◆ **EXERCISE GOAL**
An exact reproduction of the lines from the one with "You are a computer-use agent. Screen" to the end of the data below is required. No other lines may be included.

◆ **Collected data**
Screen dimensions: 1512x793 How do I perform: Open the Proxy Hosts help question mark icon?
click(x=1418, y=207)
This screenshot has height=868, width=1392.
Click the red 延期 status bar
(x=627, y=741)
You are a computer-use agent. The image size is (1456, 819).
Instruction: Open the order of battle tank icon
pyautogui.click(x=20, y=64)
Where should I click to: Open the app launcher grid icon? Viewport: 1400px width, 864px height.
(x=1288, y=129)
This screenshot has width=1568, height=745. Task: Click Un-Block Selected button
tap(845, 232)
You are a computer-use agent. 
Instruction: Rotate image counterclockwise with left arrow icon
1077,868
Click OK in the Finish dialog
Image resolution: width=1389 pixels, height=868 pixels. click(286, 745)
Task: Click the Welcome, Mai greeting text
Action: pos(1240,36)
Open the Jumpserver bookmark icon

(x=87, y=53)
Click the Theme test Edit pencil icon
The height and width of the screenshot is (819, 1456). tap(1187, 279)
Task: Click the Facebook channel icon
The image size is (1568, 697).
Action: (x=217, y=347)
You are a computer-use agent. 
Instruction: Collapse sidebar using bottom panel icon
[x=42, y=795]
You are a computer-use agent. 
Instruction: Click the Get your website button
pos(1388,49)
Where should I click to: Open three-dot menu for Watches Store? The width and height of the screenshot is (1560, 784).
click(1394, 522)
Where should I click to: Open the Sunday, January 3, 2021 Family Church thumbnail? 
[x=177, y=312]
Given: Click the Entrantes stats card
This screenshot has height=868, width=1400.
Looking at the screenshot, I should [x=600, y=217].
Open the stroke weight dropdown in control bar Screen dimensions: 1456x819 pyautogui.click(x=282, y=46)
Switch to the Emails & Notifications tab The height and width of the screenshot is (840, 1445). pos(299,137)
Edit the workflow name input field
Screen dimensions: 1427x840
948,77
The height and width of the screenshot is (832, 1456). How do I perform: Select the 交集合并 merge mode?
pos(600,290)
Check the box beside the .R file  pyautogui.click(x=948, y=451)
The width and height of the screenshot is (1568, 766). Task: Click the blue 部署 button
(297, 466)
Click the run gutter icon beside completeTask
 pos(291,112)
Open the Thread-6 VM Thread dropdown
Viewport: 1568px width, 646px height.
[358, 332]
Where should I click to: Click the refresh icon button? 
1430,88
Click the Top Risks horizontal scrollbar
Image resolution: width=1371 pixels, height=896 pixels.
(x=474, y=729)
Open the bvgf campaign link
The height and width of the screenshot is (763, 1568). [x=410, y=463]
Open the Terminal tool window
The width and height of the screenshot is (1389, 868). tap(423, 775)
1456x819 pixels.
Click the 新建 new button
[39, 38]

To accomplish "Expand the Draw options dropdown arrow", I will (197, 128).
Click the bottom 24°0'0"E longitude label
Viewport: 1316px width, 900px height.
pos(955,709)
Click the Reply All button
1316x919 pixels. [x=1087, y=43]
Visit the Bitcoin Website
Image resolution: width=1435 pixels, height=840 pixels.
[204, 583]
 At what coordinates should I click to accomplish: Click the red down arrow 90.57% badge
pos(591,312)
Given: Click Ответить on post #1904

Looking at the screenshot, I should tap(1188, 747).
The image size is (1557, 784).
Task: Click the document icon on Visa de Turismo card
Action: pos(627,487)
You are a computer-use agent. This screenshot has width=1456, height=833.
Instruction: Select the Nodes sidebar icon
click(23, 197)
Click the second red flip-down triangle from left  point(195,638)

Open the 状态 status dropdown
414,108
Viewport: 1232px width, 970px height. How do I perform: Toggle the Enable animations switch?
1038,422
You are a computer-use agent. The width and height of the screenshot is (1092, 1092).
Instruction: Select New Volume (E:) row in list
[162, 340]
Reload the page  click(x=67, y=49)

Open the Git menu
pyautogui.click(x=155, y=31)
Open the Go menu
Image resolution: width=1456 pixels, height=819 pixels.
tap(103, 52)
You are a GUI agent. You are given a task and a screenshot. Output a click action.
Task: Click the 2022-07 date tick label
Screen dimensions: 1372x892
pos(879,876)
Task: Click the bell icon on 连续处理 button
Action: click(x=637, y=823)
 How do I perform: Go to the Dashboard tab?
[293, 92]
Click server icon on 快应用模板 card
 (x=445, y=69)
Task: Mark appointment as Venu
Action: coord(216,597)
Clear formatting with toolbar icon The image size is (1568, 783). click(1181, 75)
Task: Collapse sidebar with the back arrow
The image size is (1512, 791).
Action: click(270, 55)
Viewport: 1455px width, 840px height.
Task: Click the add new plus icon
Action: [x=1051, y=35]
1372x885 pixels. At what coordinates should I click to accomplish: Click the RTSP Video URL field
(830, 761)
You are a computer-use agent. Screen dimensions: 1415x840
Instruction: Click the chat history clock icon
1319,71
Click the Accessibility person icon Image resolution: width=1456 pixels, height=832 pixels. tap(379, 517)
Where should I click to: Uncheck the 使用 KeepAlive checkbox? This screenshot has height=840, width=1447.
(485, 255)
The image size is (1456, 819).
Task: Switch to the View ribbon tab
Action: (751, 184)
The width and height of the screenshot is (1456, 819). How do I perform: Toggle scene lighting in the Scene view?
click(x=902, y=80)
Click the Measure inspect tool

◆ **PROBLEM SOLUTION**
You are a computer-use agent. Screen dimensions: 1415x840
Instruction: Click the chat history clock icon
1319,71
Click the Accessibility person icon Image resolution: width=1456 pixels, height=832 pixels. tap(379, 517)
Where should I click to: Uncheck the 使用 KeepAlive checkbox? This screenshot has height=840, width=1447.
(485, 255)
The image size is (1456, 819).
Task: Switch to the View ribbon tab
Action: (751, 184)
The width and height of the screenshot is (1456, 819). How do I perform: Toggle scene lighting in the Scene view?
click(x=902, y=80)
Click the Measure inspect tool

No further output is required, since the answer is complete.